Jumping on a trend without a strategy may turn you into the fool of the town. The best example is Carlos Prosperi using “Ojitos lindos” with no message, says Rendueles. “In a positioning campaign, what you seek is that even spontaneous things are very well planned,” he explained. “It’s hard to believe that, given the discredit of politicians, they would try to be popular at the expense of the little reputation they could still have.”
Both Schloeter and Santana told me that they are the ones producing their videos, while Ecarri assured that his strategy comes from what he learned using the platforms on his own, with the help of young militants from his party Alianza del Lápiz. Prosperi ignored my message asking for an interview and his press team said his schedule is too tight.
In today’s Venezuela, according to Verónica Ruiz del Vizo, being a communications adviser is, well, complicated: “Working in political communications in Venezuela isn’t easy, because of persecution, important costs, and self-censorship.” I remembered when, in April, the regime detained 72-year-old Olga Mata for uploading a satirical video on TikTok in which she was cooking arepas and calling each one after a chavista leader. She was accused of “inciting hate” and was forced to record a public self-blaming retractation.
Fertile Ground
At this point, we can wonder how a Venezuelan politician can build a successful candidacy using TikTok.
To begin with, Rendueles says, the main political work must be done on the streets, not on social media, and it must include several platforms.

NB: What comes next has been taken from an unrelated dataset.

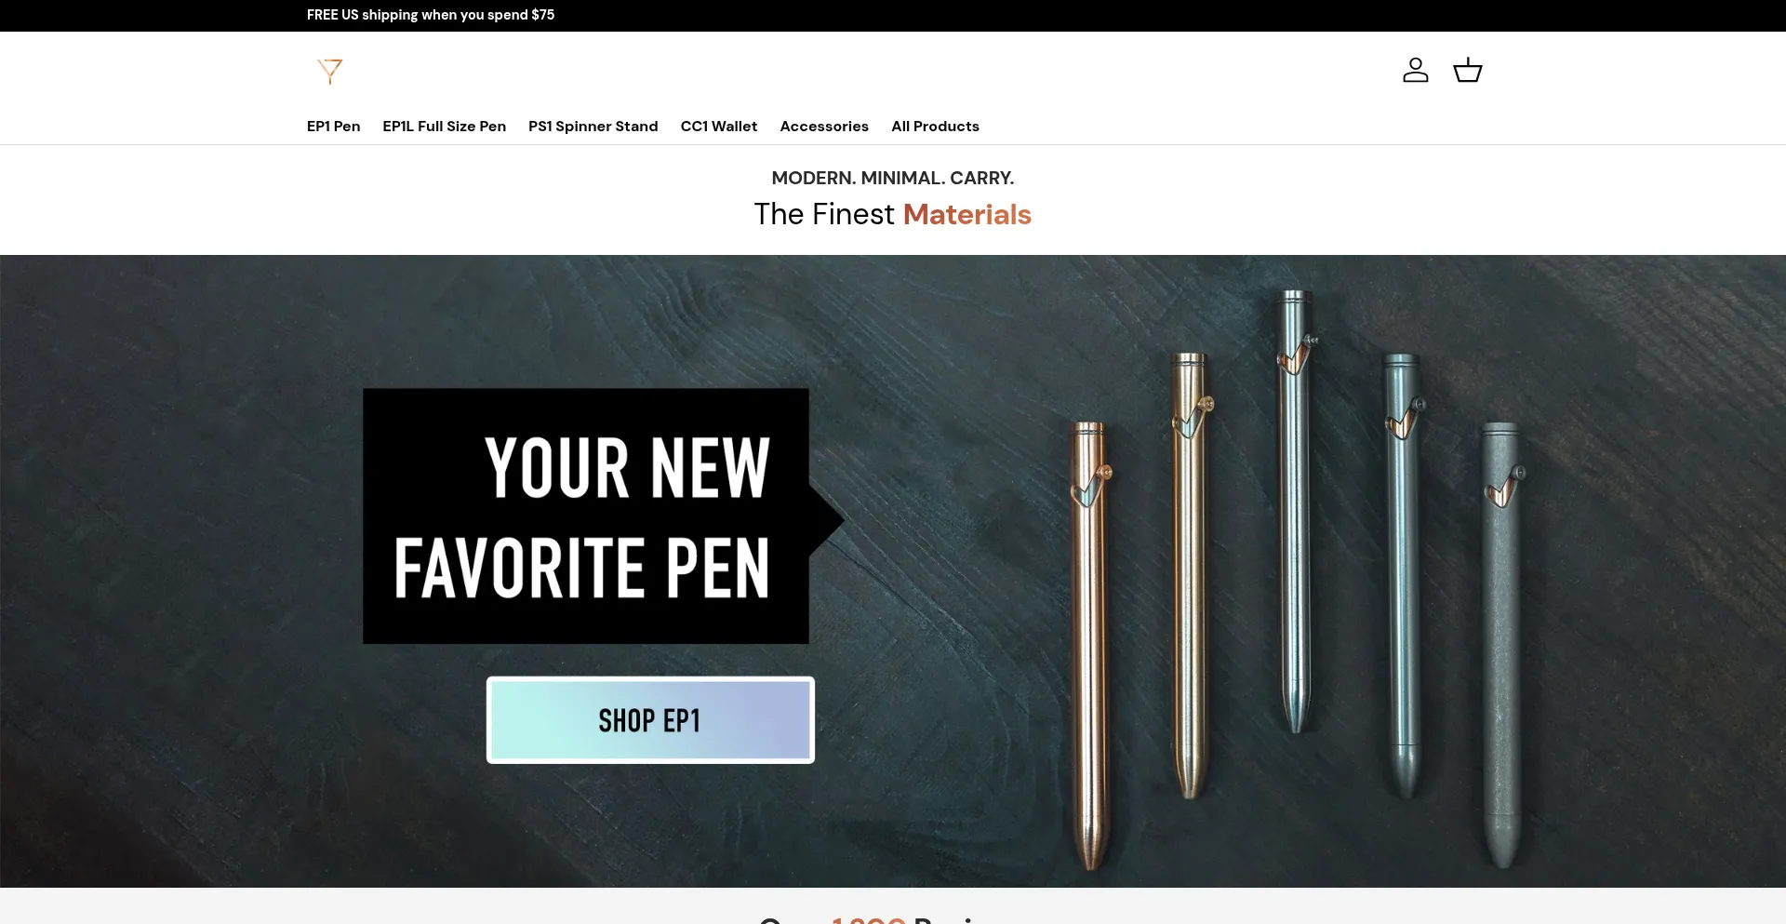
Task: Select PS1 Spinner Stand in navigation
Action: pyautogui.click(x=593, y=127)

Politicians can’t dismiss the fact that 30% of Venezuelans have no internet at home, according to some reports, and those who have it, navigate at a speed six times lower than the global average, so watching a TikTok video could be a huge effort. On the other hand, contrary to countries like Chile or Colombia, where I could find data on TikTok users broken down by age and gender, there are none of those records in Venezuela.
“This is what always happens with all platforms,” adds Ruiz del Vizo. Yet this shouldn’t be an obstacle to define an audience, she says, because you can examine the amount of reproductions, visits, and followers of the local influencers on every platform. Some of them have more than a million followers on TikTok, “a strong enough indicator to say that the usage is high.”
Furthermore, TikTok videos don’t stay on TikTok: just like Prosperi’s post came to me, you can share them through Whatsapp, Twitter, Facebook, or Instagram, and the platform allows you to download them. And that TikTok is just for young people is a myth.
Ultimately, even if Venezuelan politicians are using TikTok in wrong ways, this is an opportunity for them to be innovative. “It’s a good moment because it’s up for grabs,” says Ruiz del Vizo. “When everyone joins, it will be harder to compete. Now, political TikTok in Venezuela is virgin territory.”